In the Numbers Freaks Corner, the ACER ES Series 5 scores 6 points against the CARRERA impel is-1 2.0's 5. In the Author's Category Battle, the ACER ES Series 5 gets 25 ✅ versus 25 ✅ for CARRERA impel is-1 2.0 (with a few ties sprinkled in).

Totals: ACER ES Series 5 scores 31, CARRERA impel is-1 2.0 scores 30.

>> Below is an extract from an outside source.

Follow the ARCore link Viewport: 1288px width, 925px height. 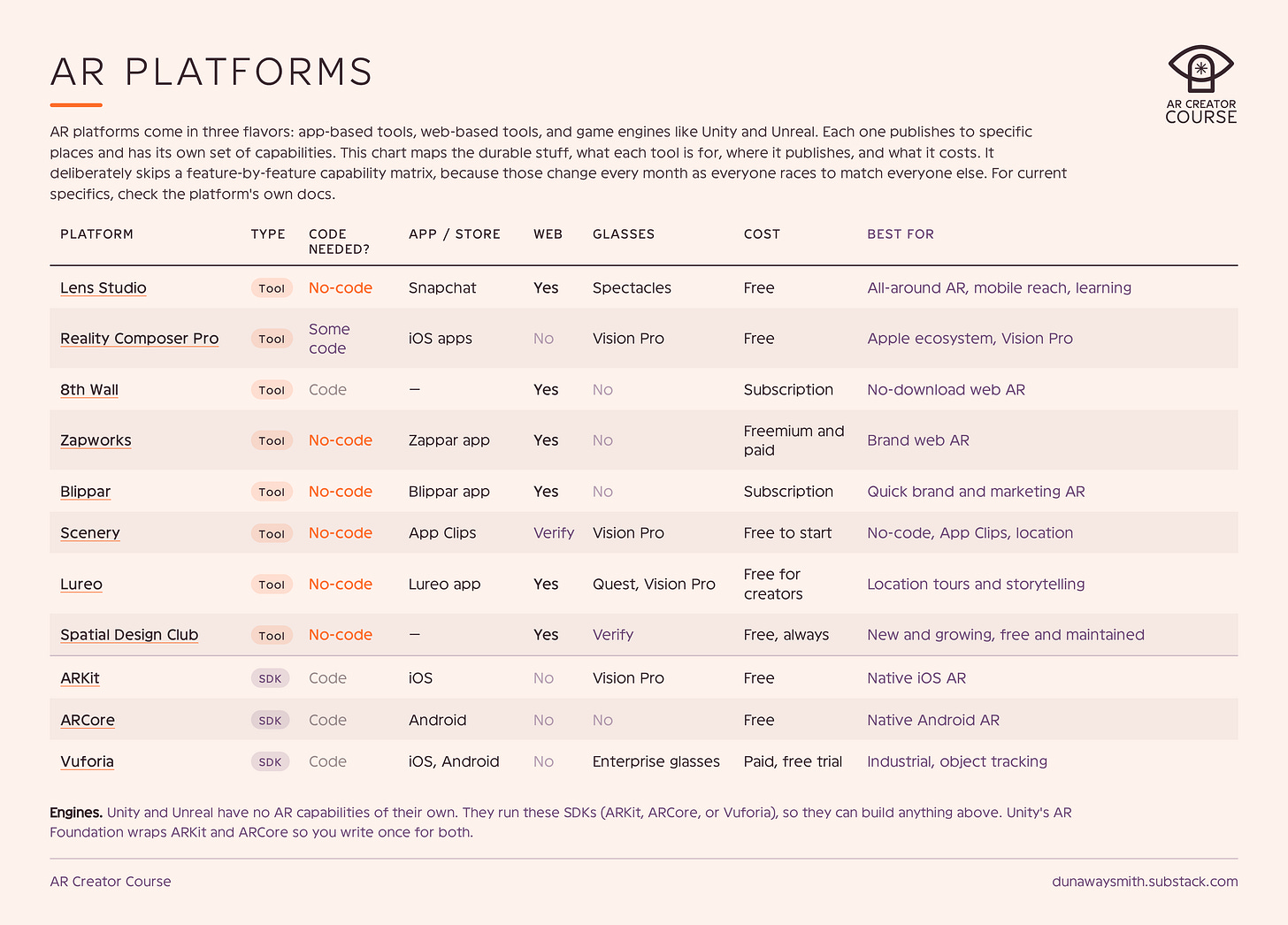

Based on the scoring, the ACER ES Series 5 is our overall winner. When the dust settles, the Acer ES Series 5 simply feels like the more complete everyday scooter. It may be sensible to a fault, but the combination of real range, low-maintenance tyres and a generally refined package makes it easier to live with week in, week out. The Carrera impel is-1 2.0 is likeable in its own stubbornly practical way - the brakes, tyres and locks all show someone cared - but the short range and hefty build keep it from really shining. If you want a scooter that quietly gets the job done without making you plan every charge, the Acer is the one you'll be happier to step onto each morning.

That's our verdict when we try to stay objective – but hey, riding is mostly about emotions anyway, so pick the one that will make you look forward to your commute every single day.